Sekitar 300 keluarga yang menolak imunisasi harus diberi penjelasan bahwa imunisasi itu baik buat kesehatan, khususnya bagi balita yang rentan terkena penyakit. Imunisasi tak haram dan tak bertentangan dengan agama.

hmm… sepertinya ini artikel tahun lalu yah. baru gugling jadinya baru nemu, hehe…
kebetulan saya dan istri sedang giat mencari info tentang ini. kalo sejauh ini yang bisa saya simpulkan adalah : penggunaan tripsin babi hanya sebagai katalis pada proses awal pembuatan vaksin. pernah belajar IPA kan dulu? katalis itu tools untuk mempercepat reaksi tanpa ikut larut ke dalam reaksi itu. bahkan ia tidak berpengaruh sama sekali dengan reaksi itu. contohnya sendok buat ngaduk gula di aer biar gulanya cepet larut.
nah, sama halnya seperti kita makan nasi sebagai makanan utama kita sehari-hari. nasi itu kan dari beras. beras itu dari padi. padi itu ketika ditanam tentu memerlukan pupuk supaya lebih cepat menghasilkan dan hasilnya lebih bagus. salah satu jenis pupuk yg kita kenal adalah pupuk kompos, yg berasal dari kotoran hewan, seperti sapi, kuda, dll. nah, pertanyaannya, apakah nasi kemudian menjadi haram karena pernah bersentuhan dengan kotoran hewan ketika masih berupa tanaman padi? tentu tidak kan….
jadi, sampai saat ini, saya dan istri masih berkesimpulan bahwa vaksin itu tidak haram. kalo tentang dalil2 sudah banyak yg membahas dan banyak yang lebih berkompeten
Ya akh Syakhir Al-Azzam,
mari kita mengaji lagi, baca 2:173, 5:3, 6:145, 16:115. Sesungguhnya babi itu haram untuk dimakan, sama seperti darah yg mengalir, bangkai dan binatang yg tidak dipotong dengan nama Allah.
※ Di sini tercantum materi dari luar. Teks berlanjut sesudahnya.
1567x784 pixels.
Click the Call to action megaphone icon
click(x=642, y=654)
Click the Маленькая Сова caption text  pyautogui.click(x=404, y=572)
Jadi babi yg digunakan dalam pembuatan vaksin (tentu tidak dimakan)tidak haram. Mungkin tranfusi darah jauh lebih ekstrim, jelas-jelas memasukkan darah yg mengalit kedalam tubuh kita. Tapi tidak ada yg mempermasalahkan kehalalannya, karena tidak dimakan, melainkan disuntikkan, metode yang sama dengan imunisasi.
benar mas….
lah isi yang di imunisasikan itu apa?
blum pernah d bahas sedetailnya di lembaga pendidikan kesehtan apapun setahuku…
jngan sok tau…!
jelas-jelas pihak PT. Bio Farma mengakui adanya kandungan babi pada vaksin dan imunisasi yg mereka buat…!!!!
APAKAH MENURUT ANDA,BABI ITU TIDAK HARAM??????????!!!!!!!!
APAKAH BABI ITU TIDAK BERTENTANGAN DENGAN AGAMA???!!!!!!
jawabannya hanya satu :
“imunisasi tidak haram dan tidak bertentangan dengan agama, bagi mereka yg non-Muslim….!!!!!!!!”